GOAL OF THE EXERCISE: Find the number of lines below in which the word "cell" occurs. Write only that number.

EXTRACTED INFORMATION:
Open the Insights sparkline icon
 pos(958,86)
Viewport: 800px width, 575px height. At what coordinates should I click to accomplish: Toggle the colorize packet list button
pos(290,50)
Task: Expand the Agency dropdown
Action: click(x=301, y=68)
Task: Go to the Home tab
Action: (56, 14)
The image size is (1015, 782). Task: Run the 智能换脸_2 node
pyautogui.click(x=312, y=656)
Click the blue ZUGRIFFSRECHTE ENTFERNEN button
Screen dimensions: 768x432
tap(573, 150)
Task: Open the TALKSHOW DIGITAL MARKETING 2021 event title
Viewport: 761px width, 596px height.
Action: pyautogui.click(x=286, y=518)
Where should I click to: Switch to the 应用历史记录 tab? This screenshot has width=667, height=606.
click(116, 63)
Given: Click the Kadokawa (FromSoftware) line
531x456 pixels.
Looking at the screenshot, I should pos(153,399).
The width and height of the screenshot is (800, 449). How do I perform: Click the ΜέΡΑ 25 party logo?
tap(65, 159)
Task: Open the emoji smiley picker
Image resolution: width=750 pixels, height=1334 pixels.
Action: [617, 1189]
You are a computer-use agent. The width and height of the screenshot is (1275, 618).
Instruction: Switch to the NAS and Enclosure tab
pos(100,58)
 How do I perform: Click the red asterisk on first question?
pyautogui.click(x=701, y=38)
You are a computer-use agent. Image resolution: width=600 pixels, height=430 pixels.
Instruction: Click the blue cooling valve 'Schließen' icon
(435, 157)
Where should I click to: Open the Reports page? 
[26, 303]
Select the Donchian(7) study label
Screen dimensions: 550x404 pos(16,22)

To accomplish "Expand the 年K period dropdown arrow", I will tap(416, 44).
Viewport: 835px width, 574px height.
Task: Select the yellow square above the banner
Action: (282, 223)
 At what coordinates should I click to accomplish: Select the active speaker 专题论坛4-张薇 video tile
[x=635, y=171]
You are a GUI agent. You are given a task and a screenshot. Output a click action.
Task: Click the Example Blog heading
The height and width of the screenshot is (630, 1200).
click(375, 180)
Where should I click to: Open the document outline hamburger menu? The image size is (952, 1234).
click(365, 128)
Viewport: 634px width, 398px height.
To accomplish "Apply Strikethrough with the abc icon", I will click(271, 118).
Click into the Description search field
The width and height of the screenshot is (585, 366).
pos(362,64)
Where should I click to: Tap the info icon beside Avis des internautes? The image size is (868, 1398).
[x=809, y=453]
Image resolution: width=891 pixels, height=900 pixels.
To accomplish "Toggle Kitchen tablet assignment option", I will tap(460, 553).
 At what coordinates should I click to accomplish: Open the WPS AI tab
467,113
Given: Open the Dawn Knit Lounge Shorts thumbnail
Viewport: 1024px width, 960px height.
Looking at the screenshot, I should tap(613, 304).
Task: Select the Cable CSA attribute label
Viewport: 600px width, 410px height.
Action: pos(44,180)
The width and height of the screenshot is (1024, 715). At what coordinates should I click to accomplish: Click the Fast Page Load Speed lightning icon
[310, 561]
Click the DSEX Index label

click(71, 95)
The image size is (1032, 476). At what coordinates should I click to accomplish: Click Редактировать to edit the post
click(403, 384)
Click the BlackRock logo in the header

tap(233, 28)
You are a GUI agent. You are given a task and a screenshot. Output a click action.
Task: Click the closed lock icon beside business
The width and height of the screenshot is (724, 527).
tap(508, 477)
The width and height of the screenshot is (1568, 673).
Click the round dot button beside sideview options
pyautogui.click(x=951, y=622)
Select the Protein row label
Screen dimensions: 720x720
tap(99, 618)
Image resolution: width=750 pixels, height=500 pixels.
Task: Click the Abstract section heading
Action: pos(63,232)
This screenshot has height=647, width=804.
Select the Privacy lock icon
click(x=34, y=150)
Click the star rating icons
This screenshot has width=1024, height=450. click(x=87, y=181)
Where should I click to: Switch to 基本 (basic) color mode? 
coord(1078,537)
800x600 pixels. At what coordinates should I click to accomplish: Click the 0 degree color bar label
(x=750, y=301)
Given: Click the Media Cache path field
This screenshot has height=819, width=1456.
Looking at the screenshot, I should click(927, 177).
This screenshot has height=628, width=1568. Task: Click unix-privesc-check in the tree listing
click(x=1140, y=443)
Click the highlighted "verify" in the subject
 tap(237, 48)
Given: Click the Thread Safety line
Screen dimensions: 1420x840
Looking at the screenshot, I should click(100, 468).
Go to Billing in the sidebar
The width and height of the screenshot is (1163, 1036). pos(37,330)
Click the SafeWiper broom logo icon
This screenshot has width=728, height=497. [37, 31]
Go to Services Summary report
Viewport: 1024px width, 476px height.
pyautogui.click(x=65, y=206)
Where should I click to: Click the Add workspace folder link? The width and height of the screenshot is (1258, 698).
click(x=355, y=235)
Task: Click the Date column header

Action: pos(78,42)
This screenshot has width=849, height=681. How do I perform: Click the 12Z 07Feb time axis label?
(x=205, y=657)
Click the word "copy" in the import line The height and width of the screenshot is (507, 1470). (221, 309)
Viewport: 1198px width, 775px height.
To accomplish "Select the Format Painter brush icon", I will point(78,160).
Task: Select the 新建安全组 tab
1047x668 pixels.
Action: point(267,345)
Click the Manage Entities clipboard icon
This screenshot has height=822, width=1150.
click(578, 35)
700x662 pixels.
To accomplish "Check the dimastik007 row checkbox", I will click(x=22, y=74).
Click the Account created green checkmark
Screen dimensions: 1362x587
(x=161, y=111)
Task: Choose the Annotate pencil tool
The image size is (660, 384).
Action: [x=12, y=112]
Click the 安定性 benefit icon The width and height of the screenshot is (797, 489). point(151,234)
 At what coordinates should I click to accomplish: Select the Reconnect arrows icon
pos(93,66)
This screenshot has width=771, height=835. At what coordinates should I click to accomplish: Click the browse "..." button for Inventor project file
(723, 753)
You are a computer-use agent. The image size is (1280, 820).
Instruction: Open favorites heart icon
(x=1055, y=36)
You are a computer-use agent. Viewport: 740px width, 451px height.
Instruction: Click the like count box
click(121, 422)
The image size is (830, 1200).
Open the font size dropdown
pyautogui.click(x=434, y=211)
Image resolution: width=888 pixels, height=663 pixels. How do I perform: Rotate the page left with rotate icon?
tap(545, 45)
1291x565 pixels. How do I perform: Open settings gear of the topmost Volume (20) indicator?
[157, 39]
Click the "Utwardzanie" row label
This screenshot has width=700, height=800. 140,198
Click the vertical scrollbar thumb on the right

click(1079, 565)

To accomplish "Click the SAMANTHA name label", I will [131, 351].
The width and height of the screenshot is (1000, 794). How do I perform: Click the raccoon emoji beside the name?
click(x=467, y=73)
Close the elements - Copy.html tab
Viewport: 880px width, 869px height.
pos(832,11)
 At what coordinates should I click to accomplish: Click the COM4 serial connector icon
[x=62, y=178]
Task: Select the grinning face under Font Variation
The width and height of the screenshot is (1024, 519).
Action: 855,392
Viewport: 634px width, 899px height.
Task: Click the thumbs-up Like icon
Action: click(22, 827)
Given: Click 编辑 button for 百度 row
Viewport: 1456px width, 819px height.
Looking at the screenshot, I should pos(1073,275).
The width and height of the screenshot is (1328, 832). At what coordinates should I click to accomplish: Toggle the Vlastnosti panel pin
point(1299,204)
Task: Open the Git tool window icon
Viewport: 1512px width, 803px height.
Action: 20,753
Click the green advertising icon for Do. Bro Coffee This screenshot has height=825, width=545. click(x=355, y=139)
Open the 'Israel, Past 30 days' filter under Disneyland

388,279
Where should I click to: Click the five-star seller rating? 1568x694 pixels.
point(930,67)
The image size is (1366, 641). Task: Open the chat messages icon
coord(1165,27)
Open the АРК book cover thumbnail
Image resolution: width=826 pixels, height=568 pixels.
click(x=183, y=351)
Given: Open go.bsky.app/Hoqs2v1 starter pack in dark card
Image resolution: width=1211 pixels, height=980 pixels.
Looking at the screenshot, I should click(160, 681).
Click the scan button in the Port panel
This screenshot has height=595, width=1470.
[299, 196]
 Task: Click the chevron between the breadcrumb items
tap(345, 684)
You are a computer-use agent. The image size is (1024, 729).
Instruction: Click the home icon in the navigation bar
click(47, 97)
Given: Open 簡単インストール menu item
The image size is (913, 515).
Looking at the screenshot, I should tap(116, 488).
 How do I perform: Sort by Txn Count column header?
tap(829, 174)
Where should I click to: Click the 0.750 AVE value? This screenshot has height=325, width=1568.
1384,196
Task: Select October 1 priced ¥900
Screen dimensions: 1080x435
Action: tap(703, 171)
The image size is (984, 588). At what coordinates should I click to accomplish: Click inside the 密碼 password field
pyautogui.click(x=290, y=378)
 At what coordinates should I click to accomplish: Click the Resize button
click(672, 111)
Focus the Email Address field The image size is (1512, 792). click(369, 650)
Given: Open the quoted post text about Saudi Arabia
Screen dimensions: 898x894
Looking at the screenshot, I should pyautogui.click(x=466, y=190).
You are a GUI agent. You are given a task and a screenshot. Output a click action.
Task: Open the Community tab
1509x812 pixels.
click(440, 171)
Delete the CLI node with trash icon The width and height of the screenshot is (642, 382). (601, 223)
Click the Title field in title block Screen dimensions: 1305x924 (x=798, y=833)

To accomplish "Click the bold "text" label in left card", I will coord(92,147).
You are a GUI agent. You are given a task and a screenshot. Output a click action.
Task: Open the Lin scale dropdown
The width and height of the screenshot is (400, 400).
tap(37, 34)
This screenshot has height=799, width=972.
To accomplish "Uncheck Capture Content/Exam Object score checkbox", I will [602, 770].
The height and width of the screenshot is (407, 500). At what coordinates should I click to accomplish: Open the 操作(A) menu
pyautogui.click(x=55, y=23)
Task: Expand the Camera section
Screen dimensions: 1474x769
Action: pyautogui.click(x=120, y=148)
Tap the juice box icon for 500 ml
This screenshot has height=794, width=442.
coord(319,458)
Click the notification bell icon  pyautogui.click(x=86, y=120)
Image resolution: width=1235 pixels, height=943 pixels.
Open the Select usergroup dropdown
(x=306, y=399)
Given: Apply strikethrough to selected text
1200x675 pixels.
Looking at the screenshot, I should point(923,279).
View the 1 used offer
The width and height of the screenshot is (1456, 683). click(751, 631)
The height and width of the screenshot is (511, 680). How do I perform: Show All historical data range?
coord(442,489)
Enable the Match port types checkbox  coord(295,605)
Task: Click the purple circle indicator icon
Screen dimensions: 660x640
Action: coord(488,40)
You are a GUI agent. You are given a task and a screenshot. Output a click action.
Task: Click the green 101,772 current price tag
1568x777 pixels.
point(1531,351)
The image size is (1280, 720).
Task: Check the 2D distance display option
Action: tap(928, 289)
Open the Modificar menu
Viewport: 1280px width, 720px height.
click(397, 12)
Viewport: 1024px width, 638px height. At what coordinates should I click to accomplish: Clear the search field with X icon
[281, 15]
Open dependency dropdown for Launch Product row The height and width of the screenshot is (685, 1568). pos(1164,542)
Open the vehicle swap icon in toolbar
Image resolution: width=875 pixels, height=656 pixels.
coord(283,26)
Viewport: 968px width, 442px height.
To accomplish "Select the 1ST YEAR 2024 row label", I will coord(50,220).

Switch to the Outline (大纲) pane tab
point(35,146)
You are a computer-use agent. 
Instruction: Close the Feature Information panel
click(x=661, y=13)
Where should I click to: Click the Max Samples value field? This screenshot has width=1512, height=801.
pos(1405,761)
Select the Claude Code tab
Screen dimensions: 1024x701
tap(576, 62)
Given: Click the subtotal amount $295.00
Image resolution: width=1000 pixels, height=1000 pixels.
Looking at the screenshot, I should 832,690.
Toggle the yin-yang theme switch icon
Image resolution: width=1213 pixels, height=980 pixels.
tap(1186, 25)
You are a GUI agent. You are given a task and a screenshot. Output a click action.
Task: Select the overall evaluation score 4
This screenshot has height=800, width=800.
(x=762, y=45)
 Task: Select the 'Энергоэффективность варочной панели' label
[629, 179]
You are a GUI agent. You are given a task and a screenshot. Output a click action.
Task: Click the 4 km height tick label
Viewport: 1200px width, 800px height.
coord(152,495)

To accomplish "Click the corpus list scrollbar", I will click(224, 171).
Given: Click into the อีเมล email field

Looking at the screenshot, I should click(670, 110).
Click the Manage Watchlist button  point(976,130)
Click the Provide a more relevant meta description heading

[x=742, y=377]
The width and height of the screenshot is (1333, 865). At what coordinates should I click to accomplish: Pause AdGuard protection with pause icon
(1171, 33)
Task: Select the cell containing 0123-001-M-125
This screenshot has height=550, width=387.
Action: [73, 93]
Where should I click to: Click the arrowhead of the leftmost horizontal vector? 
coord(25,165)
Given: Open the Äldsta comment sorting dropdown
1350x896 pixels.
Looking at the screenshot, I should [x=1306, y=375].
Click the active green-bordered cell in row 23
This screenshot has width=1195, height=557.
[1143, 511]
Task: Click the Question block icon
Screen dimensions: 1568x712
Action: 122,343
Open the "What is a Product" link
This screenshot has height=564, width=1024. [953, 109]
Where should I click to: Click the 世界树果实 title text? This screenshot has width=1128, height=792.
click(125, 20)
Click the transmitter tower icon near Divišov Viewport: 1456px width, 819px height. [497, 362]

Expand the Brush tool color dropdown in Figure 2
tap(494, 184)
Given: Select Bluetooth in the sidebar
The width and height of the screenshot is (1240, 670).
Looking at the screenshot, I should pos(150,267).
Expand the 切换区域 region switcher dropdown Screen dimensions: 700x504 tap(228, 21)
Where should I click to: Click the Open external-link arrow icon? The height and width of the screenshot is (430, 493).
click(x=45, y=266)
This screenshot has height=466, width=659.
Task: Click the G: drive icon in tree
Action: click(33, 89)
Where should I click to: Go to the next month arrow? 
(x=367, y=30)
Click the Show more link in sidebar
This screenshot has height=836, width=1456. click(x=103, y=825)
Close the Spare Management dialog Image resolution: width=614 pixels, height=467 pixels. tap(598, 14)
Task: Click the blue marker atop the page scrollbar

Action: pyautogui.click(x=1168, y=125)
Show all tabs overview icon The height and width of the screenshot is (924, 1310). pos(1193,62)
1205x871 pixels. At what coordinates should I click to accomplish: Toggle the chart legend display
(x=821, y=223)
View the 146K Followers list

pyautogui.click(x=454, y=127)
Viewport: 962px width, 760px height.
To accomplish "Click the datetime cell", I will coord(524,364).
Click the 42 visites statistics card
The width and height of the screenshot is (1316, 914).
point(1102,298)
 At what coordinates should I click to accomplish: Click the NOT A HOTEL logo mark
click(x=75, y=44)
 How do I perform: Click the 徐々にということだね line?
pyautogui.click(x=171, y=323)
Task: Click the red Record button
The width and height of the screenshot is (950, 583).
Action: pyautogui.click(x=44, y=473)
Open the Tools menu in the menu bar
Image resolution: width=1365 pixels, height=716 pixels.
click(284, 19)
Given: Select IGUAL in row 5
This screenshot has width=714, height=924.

EXERCISE ANSWER: 3